# [PROBLEM DESCRIPTION]
Rewrite all the entries below, changing "Instruction" to "Command" and leaving every other character as it is.

- - -

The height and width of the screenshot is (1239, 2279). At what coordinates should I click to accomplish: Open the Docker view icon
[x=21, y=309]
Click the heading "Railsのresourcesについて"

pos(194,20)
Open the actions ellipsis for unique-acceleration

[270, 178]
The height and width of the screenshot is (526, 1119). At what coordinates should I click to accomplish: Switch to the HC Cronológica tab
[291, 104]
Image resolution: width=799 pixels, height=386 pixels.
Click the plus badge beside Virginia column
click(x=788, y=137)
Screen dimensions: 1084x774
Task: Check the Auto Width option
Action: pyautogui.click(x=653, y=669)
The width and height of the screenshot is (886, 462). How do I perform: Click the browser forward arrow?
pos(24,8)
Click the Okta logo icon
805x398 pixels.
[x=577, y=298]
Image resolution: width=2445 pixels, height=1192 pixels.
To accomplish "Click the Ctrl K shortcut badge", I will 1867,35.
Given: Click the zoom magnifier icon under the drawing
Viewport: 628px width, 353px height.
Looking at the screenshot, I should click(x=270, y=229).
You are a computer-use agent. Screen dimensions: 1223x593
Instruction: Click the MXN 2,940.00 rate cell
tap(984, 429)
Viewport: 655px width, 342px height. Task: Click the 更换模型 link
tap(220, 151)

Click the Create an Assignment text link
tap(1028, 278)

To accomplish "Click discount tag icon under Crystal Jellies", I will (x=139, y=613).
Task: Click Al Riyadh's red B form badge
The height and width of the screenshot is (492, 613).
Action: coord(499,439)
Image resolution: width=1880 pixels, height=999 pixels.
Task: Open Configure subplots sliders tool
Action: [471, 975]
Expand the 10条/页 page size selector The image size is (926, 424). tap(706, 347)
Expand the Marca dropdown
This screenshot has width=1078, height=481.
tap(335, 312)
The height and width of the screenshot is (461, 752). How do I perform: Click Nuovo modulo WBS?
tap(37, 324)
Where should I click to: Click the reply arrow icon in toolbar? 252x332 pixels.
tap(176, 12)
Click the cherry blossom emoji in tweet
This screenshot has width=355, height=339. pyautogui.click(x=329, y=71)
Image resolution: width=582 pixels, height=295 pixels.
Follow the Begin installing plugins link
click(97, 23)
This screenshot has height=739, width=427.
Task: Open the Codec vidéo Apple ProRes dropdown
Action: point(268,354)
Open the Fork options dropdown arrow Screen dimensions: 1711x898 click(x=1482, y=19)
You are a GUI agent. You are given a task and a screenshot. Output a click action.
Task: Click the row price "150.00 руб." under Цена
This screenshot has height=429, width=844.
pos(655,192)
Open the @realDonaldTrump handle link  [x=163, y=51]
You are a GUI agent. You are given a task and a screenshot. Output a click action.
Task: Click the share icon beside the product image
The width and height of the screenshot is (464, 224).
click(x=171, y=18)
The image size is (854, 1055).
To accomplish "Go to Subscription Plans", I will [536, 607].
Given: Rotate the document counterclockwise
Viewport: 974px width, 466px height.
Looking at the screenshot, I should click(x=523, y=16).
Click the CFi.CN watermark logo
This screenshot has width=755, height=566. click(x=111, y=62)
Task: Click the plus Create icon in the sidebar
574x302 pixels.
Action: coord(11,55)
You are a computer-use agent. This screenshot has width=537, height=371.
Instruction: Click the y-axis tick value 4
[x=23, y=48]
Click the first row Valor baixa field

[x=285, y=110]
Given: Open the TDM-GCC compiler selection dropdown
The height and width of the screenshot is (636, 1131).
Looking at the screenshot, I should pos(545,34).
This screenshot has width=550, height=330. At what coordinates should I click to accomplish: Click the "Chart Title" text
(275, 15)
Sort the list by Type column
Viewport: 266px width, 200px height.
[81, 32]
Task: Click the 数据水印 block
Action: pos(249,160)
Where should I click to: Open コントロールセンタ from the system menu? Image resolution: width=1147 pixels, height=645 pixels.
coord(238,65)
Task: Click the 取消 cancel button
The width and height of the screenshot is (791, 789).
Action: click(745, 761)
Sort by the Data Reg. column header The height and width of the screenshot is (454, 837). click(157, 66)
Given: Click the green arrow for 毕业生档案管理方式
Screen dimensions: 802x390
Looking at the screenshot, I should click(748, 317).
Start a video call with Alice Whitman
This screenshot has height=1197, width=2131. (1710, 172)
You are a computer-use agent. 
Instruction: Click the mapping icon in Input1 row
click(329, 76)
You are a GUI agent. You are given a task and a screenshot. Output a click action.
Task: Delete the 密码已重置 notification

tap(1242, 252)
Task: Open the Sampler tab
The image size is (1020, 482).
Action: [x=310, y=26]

- - -

# [FINAL RESULT]
The height and width of the screenshot is (1239, 2279). At what coordinates should I click to accomplish: Open the Docker view icon
[x=21, y=309]
Click the heading "Railsのresourcesについて"

pos(194,20)
Open the actions ellipsis for unique-acceleration

[270, 178]
The height and width of the screenshot is (526, 1119). At what coordinates should I click to accomplish: Switch to the HC Cronológica tab
[291, 104]
Image resolution: width=799 pixels, height=386 pixels.
Click the plus badge beside Virginia column
click(x=788, y=137)
Screen dimensions: 1084x774
Task: Check the Auto Width option
Action: pyautogui.click(x=653, y=669)
The width and height of the screenshot is (886, 462). How do I perform: Click the browser forward arrow?
pos(24,8)
Click the Okta logo icon
805x398 pixels.
[x=577, y=298]
Image resolution: width=2445 pixels, height=1192 pixels.
To accomplish "Click the Ctrl K shortcut badge", I will 1867,35.
Given: Click the zoom magnifier icon under the drawing
Viewport: 628px width, 353px height.
Looking at the screenshot, I should click(x=270, y=229).
You are a computer-use agent. Screen dimensions: 1223x593
Command: Click the MXN 2,940.00 rate cell
tap(984, 429)
Viewport: 655px width, 342px height. Task: Click the 更换模型 link
tap(220, 151)

Click the Create an Assignment text link
tap(1028, 278)

To accomplish "Click discount tag icon under Crystal Jellies", I will (x=139, y=613).
Task: Click Al Riyadh's red B form badge
The height and width of the screenshot is (492, 613).
Action: coord(499,439)
Image resolution: width=1880 pixels, height=999 pixels.
Task: Open Configure subplots sliders tool
Action: [471, 975]
Expand the 10条/页 page size selector The image size is (926, 424). tap(706, 347)
Expand the Marca dropdown
This screenshot has width=1078, height=481.
tap(335, 312)
The height and width of the screenshot is (461, 752). How do I perform: Click Nuovo modulo WBS?
tap(37, 324)
Where should I click to: Click the reply arrow icon in toolbar? 252x332 pixels.
tap(176, 12)
Click the cherry blossom emoji in tweet
This screenshot has width=355, height=339. pyautogui.click(x=329, y=71)
Image resolution: width=582 pixels, height=295 pixels.
Follow the Begin installing plugins link
click(97, 23)
This screenshot has height=739, width=427.
Task: Open the Codec vidéo Apple ProRes dropdown
Action: point(268,354)
Open the Fork options dropdown arrow Screen dimensions: 1711x898 click(x=1482, y=19)
You are a GUI agent. You are given a task and a screenshot. Output a click action.
Task: Click the row price "150.00 руб." under Цена
This screenshot has height=429, width=844.
pos(655,192)
Open the @realDonaldTrump handle link  [x=163, y=51]
You are a GUI agent. You are given a task and a screenshot. Output a click action.
Task: Click the share icon beside the product image
The width and height of the screenshot is (464, 224).
click(x=171, y=18)
The image size is (854, 1055).
To accomplish "Go to Subscription Plans", I will [536, 607].
Given: Rotate the document counterclockwise
Viewport: 974px width, 466px height.
Looking at the screenshot, I should click(x=523, y=16).
Click the CFi.CN watermark logo
This screenshot has width=755, height=566. click(x=111, y=62)
Task: Click the plus Create icon in the sidebar
574x302 pixels.
Action: coord(11,55)
You are a computer-use agent. This screenshot has width=537, height=371.
Command: Click the y-axis tick value 4
[x=23, y=48]
Click the first row Valor baixa field

[x=285, y=110]
Given: Open the TDM-GCC compiler selection dropdown
The height and width of the screenshot is (636, 1131).
Looking at the screenshot, I should pos(545,34).
This screenshot has width=550, height=330. At what coordinates should I click to accomplish: Click the "Chart Title" text
(275, 15)
Sort the list by Type column
Viewport: 266px width, 200px height.
[81, 32]
Task: Click the 数据水印 block
Action: pos(249,160)
Where should I click to: Open コントロールセンタ from the system menu? Image resolution: width=1147 pixels, height=645 pixels.
coord(238,65)
Task: Click the 取消 cancel button
The width and height of the screenshot is (791, 789).
Action: click(745, 761)
Sort by the Data Reg. column header The height and width of the screenshot is (454, 837). click(157, 66)
Given: Click the green arrow for 毕业生档案管理方式
Screen dimensions: 802x390
Looking at the screenshot, I should click(748, 317).
Start a video call with Alice Whitman
This screenshot has height=1197, width=2131. (1710, 172)
You are a computer-use agent. 
Command: Click the mapping icon in Input1 row
click(329, 76)
You are a GUI agent. You are given a task and a screenshot. Output a click action.
Task: Delete the 密码已重置 notification

tap(1242, 252)
Task: Open the Sampler tab
The image size is (1020, 482).
Action: [x=310, y=26]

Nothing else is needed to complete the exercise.